Harvest of new-crop cocoa has begun in Ivory Coast, with a farmgate price up 9 percent YOY. Ghana raised its farmgate price 21 percent YOY this week, but its new price is still below Ivory Coast’s in dollars. The disparity between Ivorian and Ghanaian farmgate prices will likely prompt some smuggling from the latter to the former—law-enforcement actions notwithstanding.
The harvest is expected to see a strong start, boosted by old-crop stocks held back in anticipation of these new-crop price increases—presumably driven in part by dollar strength and concerns over rising production costs, especially the crops of inputs like pesticides and fertilizers.
After a contract low at $2,243 last Monday, most-active Dec-22 NY cocoa rebounded, closing last Friday above the 20-day moving average. The contract spent the next few days testing resistance from below $2,360 to $2,365, finally breaking above that level Wednesday, closing at $2,392, below retracement and psychological resistance near $2,400. Support may now be from $2,340 to $2,335, from $2,310 to $2,300, and near $2,280 and $2,250. Resistance may be below $2,420 and above $2,440 and $2,450. RSI is neutral; MACD and the stochastic are bullish, with the latter approaching an overbought signal.

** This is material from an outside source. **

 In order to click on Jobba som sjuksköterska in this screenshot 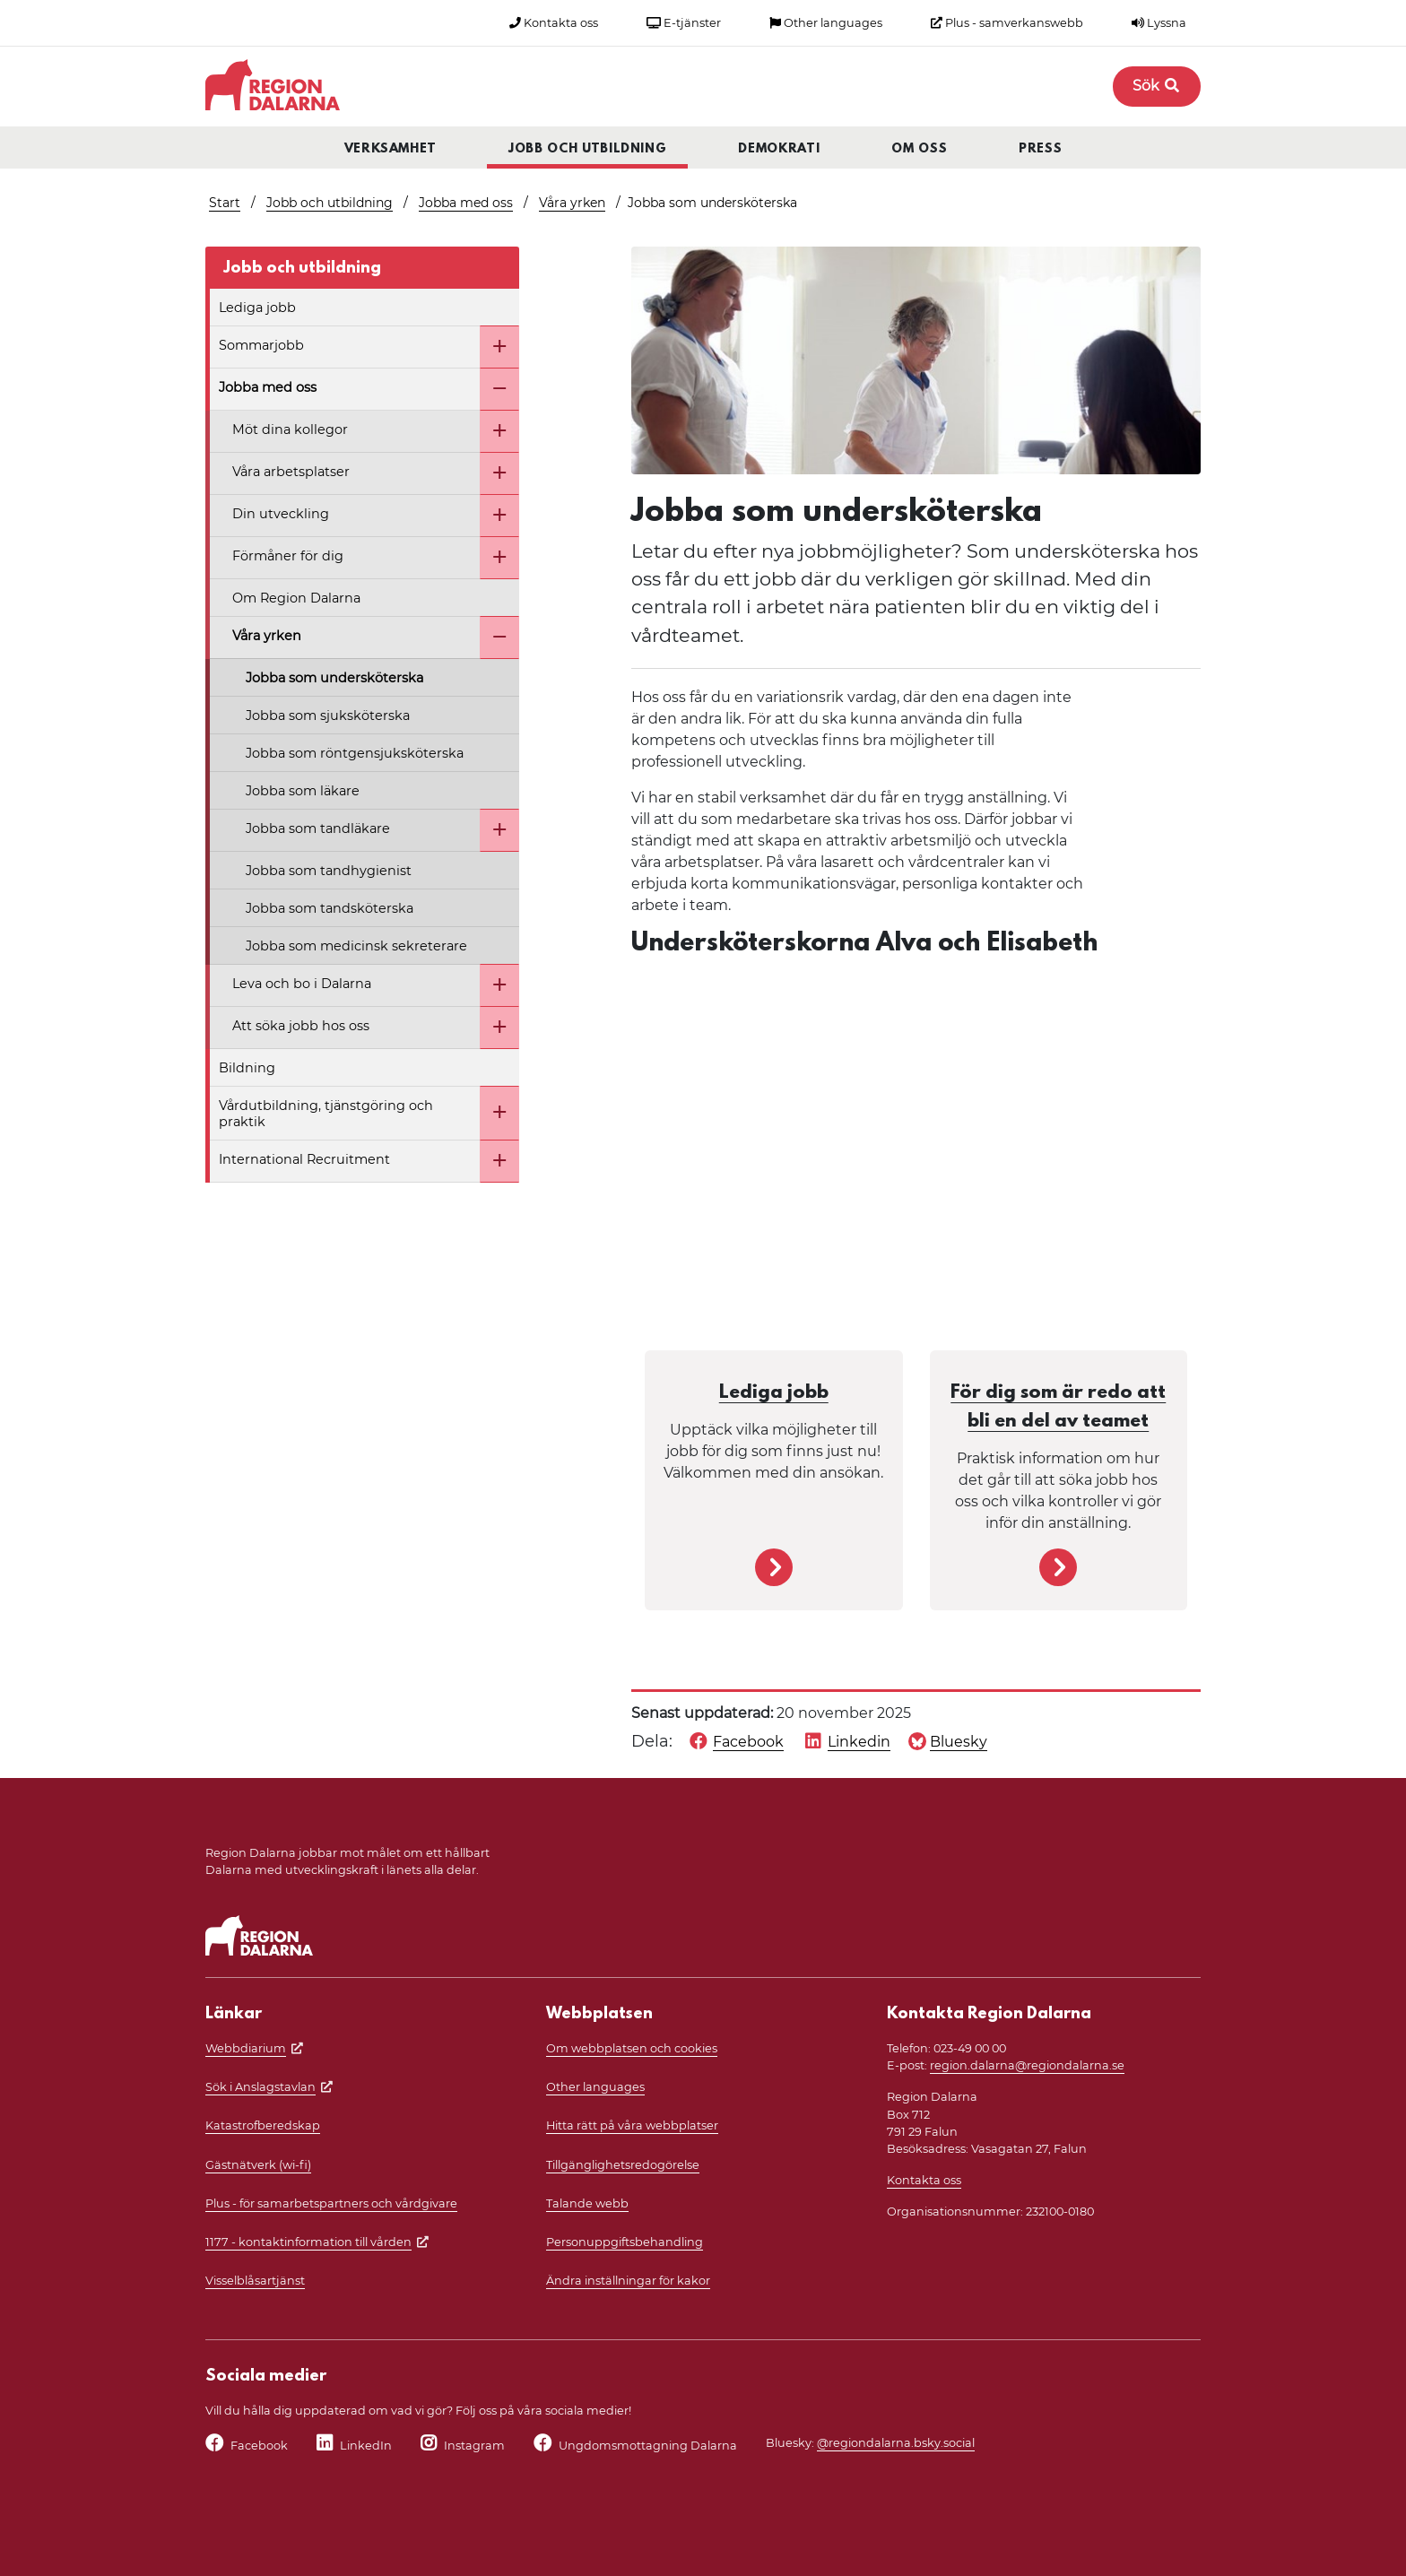, I will do `click(328, 715)`.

Dec-22 London cocoa remains in its three-month bullish channel, breaking prior resistance near £1,940 Wednesday to settle at £1,963, just below the upper Bollinger Band. Support may be below £1,930 and at multiple levels from £1,910 through £1,885. Resistance may lie near £1,965 and below £1,975 and £1,980. RSI is strongly bearish. MACD grew more bullish. The stochastic showed nominal bullish crossover but is near overbought territory.